◆ **EXERCISE**: Write out the data exactly, every line included.

PROVIDED DATA: Begin

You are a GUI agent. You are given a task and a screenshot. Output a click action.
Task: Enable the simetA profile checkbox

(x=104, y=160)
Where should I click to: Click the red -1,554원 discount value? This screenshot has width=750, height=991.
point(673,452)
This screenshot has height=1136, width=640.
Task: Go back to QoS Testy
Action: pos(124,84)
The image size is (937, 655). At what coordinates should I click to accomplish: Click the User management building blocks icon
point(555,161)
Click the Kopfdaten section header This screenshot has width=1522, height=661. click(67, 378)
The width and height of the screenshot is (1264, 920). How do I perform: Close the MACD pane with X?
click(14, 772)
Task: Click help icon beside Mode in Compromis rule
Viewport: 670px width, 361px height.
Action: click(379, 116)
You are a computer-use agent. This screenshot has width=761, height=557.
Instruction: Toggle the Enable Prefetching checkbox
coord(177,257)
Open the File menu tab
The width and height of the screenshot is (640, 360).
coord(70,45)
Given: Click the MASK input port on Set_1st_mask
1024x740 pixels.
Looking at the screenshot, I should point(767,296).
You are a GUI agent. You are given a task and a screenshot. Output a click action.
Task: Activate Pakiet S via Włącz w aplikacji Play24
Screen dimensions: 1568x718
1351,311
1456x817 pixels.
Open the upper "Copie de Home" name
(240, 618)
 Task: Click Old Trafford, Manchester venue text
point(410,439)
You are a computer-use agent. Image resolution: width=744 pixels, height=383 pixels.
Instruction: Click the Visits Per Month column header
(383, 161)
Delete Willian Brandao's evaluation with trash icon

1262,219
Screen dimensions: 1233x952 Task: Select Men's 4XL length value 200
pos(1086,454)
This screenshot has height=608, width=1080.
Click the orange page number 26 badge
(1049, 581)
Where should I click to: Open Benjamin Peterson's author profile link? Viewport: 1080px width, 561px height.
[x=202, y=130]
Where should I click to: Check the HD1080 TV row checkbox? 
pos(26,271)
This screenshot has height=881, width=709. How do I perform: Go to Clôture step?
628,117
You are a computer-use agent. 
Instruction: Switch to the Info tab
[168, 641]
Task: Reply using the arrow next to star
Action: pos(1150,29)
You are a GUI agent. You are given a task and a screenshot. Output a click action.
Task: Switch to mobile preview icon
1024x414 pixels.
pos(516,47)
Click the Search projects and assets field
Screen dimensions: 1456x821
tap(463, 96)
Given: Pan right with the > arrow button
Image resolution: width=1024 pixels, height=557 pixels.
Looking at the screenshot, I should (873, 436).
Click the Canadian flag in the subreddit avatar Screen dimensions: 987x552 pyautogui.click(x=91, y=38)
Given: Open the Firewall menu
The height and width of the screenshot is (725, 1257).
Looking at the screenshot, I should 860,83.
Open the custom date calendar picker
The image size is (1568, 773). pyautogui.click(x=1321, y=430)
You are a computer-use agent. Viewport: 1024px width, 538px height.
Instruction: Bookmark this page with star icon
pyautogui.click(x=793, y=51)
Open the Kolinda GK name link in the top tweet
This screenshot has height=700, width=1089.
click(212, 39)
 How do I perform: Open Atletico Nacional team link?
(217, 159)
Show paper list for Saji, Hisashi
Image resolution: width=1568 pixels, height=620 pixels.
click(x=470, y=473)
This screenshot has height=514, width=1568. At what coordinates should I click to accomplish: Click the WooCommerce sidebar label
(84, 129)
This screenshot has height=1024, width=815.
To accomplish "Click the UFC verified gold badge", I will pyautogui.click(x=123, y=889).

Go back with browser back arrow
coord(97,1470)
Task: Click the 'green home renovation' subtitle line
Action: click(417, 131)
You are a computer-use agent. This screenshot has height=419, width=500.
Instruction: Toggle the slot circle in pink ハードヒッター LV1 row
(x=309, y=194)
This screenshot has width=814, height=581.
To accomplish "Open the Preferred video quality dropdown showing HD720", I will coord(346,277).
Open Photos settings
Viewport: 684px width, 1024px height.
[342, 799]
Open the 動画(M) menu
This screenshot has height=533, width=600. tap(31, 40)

PROVIDED DATA: End

◆ **RESULT**:
You are a GUI agent. You are given a task and a screenshot. Output a click action.
Task: Enable the simetA profile checkbox

(x=104, y=160)
Where should I click to: Click the red -1,554원 discount value? This screenshot has width=750, height=991.
point(673,452)
This screenshot has height=1136, width=640.
Task: Go back to QoS Testy
Action: pos(124,84)
The image size is (937, 655). At what coordinates should I click to accomplish: Click the User management building blocks icon
point(555,161)
Click the Kopfdaten section header This screenshot has width=1522, height=661. click(67, 378)
The width and height of the screenshot is (1264, 920). How do I perform: Close the MACD pane with X?
click(14, 772)
Task: Click help icon beside Mode in Compromis rule
Viewport: 670px width, 361px height.
Action: click(379, 116)
You are a computer-use agent. This screenshot has width=761, height=557.
Instruction: Toggle the Enable Prefetching checkbox
coord(177,257)
Open the File menu tab
The width and height of the screenshot is (640, 360).
coord(70,45)
Given: Click the MASK input port on Set_1st_mask
1024x740 pixels.
Looking at the screenshot, I should point(767,296).
You are a GUI agent. You are given a task and a screenshot. Output a click action.
Task: Activate Pakiet S via Włącz w aplikacji Play24
Screen dimensions: 1568x718
1351,311
1456x817 pixels.
Open the upper "Copie de Home" name
(240, 618)
 Task: Click Old Trafford, Manchester venue text
point(410,439)
You are a computer-use agent. Image resolution: width=744 pixels, height=383 pixels.
Instruction: Click the Visits Per Month column header
(383, 161)
Delete Willian Brandao's evaluation with trash icon

1262,219
Screen dimensions: 1233x952 Task: Select Men's 4XL length value 200
pos(1086,454)
This screenshot has height=608, width=1080.
Click the orange page number 26 badge
(1049, 581)
Where should I click to: Open Benjamin Peterson's author profile link? Viewport: 1080px width, 561px height.
[x=202, y=130]
Where should I click to: Check the HD1080 TV row checkbox? 
pos(26,271)
This screenshot has height=881, width=709. How do I perform: Go to Clôture step?
628,117
You are a computer-use agent. 
Instruction: Switch to the Info tab
[168, 641]
Task: Reply using the arrow next to star
Action: pos(1150,29)
You are a GUI agent. You are given a task and a screenshot. Output a click action.
Task: Switch to mobile preview icon
1024x414 pixels.
pos(516,47)
Click the Search projects and assets field
Screen dimensions: 1456x821
tap(463, 96)
Given: Pan right with the > arrow button
Image resolution: width=1024 pixels, height=557 pixels.
Looking at the screenshot, I should (873, 436).
Click the Canadian flag in the subreddit avatar Screen dimensions: 987x552 pyautogui.click(x=91, y=38)
Given: Open the Firewall menu
The height and width of the screenshot is (725, 1257).
Looking at the screenshot, I should 860,83.
Open the custom date calendar picker
The image size is (1568, 773). pyautogui.click(x=1321, y=430)
You are a computer-use agent. Viewport: 1024px width, 538px height.
Instruction: Bookmark this page with star icon
pyautogui.click(x=793, y=51)
Open the Kolinda GK name link in the top tweet
This screenshot has height=700, width=1089.
click(212, 39)
 How do I perform: Open Atletico Nacional team link?
(217, 159)
Show paper list for Saji, Hisashi
Image resolution: width=1568 pixels, height=620 pixels.
click(x=470, y=473)
This screenshot has height=514, width=1568. At what coordinates should I click to accomplish: Click the WooCommerce sidebar label
(84, 129)
This screenshot has height=1024, width=815.
To accomplish "Click the UFC verified gold badge", I will pyautogui.click(x=123, y=889).

Go back with browser back arrow
coord(97,1470)
Task: Click the 'green home renovation' subtitle line
Action: click(417, 131)
You are a computer-use agent. This screenshot has height=419, width=500.
Instruction: Toggle the slot circle in pink ハードヒッター LV1 row
(x=309, y=194)
This screenshot has width=814, height=581.
To accomplish "Open the Preferred video quality dropdown showing HD720", I will coord(346,277).
Open Photos settings
Viewport: 684px width, 1024px height.
[342, 799]
Open the 動画(M) menu
This screenshot has height=533, width=600. tap(31, 40)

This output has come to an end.